Where the surviving Robleys may have moved to is open to speculation. There is evidence that some moved to the Great Blencowe area in the Parish of Dacre prior to the outbreak although only Margarett, the daughter of Robert Robley was christened there in 1575. Cuthbert and his son, Cuthbert, as well as his two daughters, Annes (Agnes) and Mabell moved to Penrith and their death and marriages respectively are recorded in the Registers of St.Andrews Church, again prior to the outbreak.
It is possible that one of the branches of the family may have moved north and the family preference of Christian names would point to the parish of Wetheral and the village of Cumwhinton, in particular, where Robleys continued to use the Christian names of Christopher and Robert, which were not so much favoured by Robleys elsewhere.

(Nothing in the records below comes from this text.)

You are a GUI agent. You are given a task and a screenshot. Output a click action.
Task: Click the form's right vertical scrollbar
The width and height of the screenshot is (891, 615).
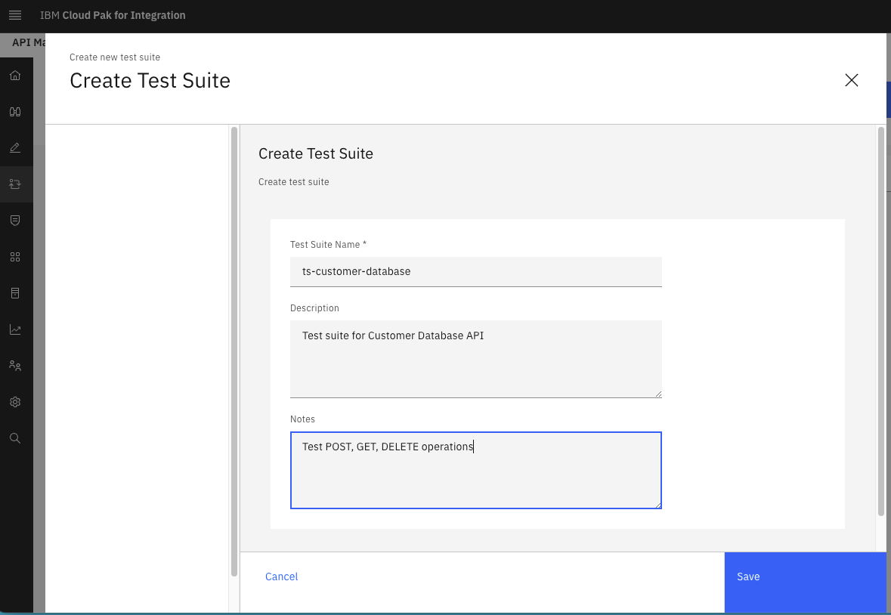pyautogui.click(x=881, y=321)
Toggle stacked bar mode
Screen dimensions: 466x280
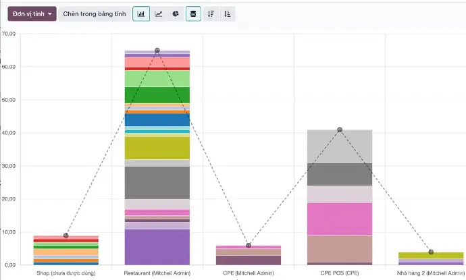coord(193,13)
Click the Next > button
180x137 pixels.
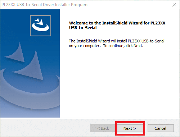coord(130,128)

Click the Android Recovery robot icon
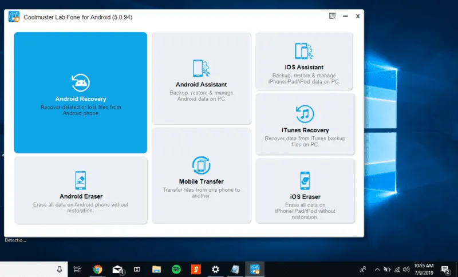pyautogui.click(x=81, y=82)
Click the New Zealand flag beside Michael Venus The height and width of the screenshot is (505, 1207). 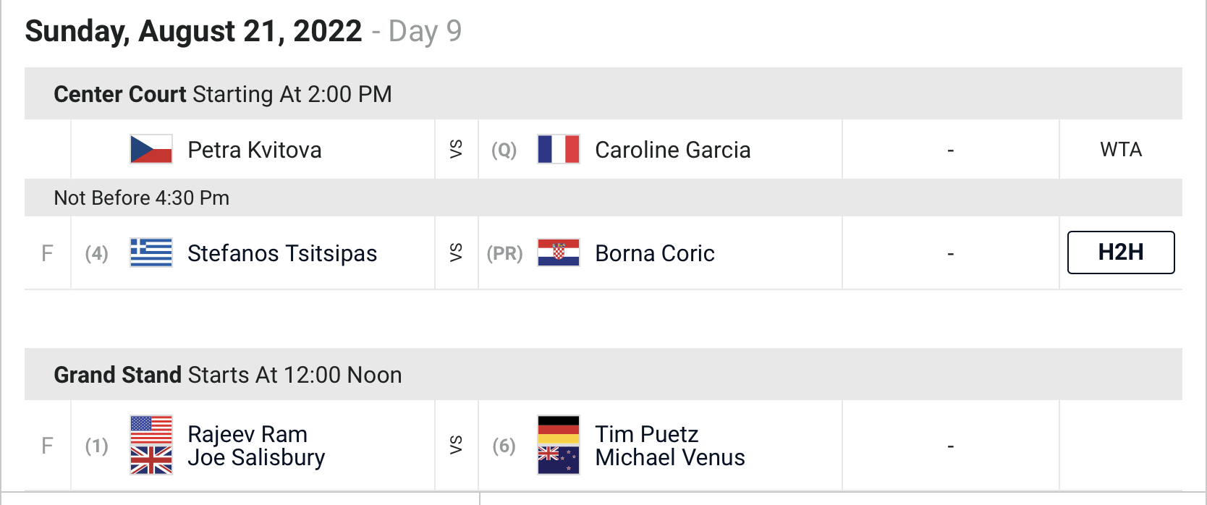tap(559, 460)
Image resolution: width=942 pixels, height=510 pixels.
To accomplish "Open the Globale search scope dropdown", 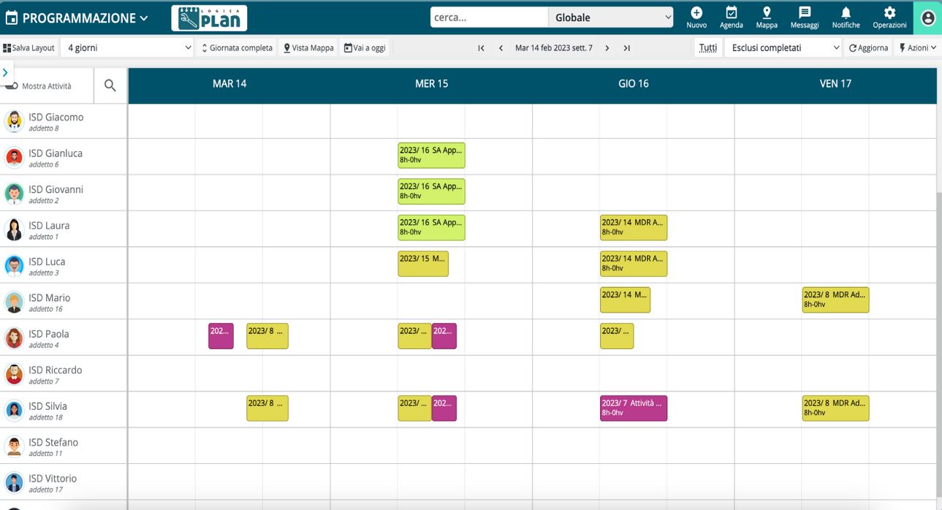I will [x=611, y=18].
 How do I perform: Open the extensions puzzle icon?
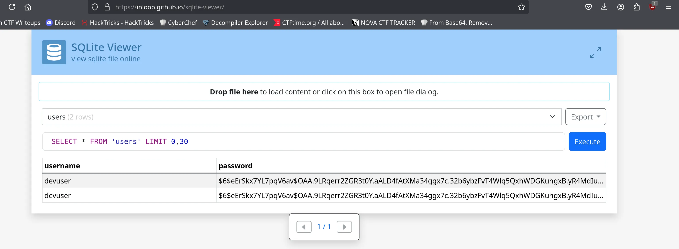pyautogui.click(x=637, y=7)
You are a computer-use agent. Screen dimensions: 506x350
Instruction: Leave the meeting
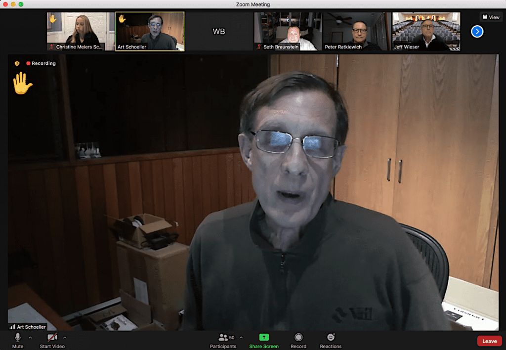489,341
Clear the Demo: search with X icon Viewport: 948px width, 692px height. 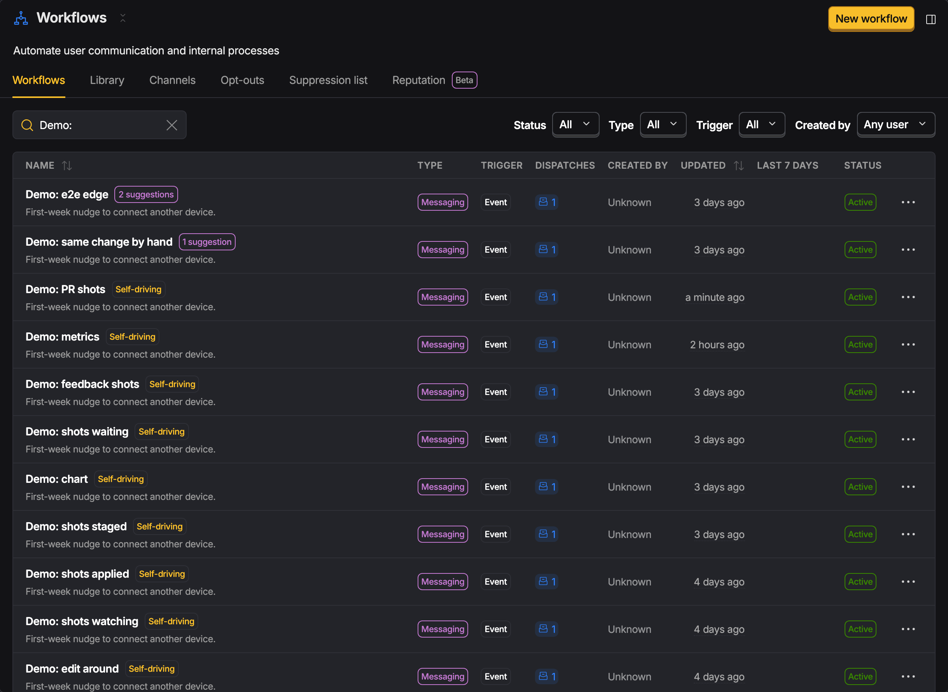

The use of these names was continued by this branch of the Robley 'clan' into the mid 1800s.
Whatever the reason may have been, the Robleys disappeared from the Greystoke area and did not return until the mid 1800s, when the 1851 census recorded Joseph Robley and his wife and daughter working as a farm labourer at Roughton Head, Greystoke. Also in the Greystoke Parish at that time were 5 of the children of Joseph Robley of Scales, Skelton. Henry the eldest is described as 'landed proprieter', sister, Mary ,as 'housekeeper' and brothers, Thomas, Richard and Joseph as 'husbandmen".
One thing ,however, is certain, the original Greystoke Robleys were not wealthy and must have scraped for a living in the then environmentally inhospitable area of Beryer. Testimony to a certain degree of poverty can be found in the fact that four Robleys, Robert in 1583, John in 1590, Elsabeth, the wife of Michaell Robley, in 1597 and Agnes Robley in 1623 are all described as 'pore' ie. poor, meaning that their funeral expenses were paid for from the Parish 'Poor Funds'. However, all who wrote wills seemed to have a reasonable amount of money and property (mainly livestock) to bequeath. Was it a 'canny' custom at that time to seek help from the parish to bury ones dead? The later arrivals were clearly far more affluent.
John Robley, probably the son of Robert Robley, lived in the parish of Lowther in Westmoreland where two generations of John Robleys raised their families.
Of interest, also, is that the name is recorded as ROBLAY in the Greystoke entries, by the Church of Latter Day Saints, while the wills of both Christopher and Elizabeth Robley clearly show the spelling as ROBLEY. I am inclined to believe that all the family in Greystoke were, in fact, ROBLEYs and that the transposition of (a) for an (e) was either a mistake on the part of the clergy who wrote the register, or else an error by the transposer, employed by the Latter Day Saints, who may not have been familiar with the antique version of the letter (e).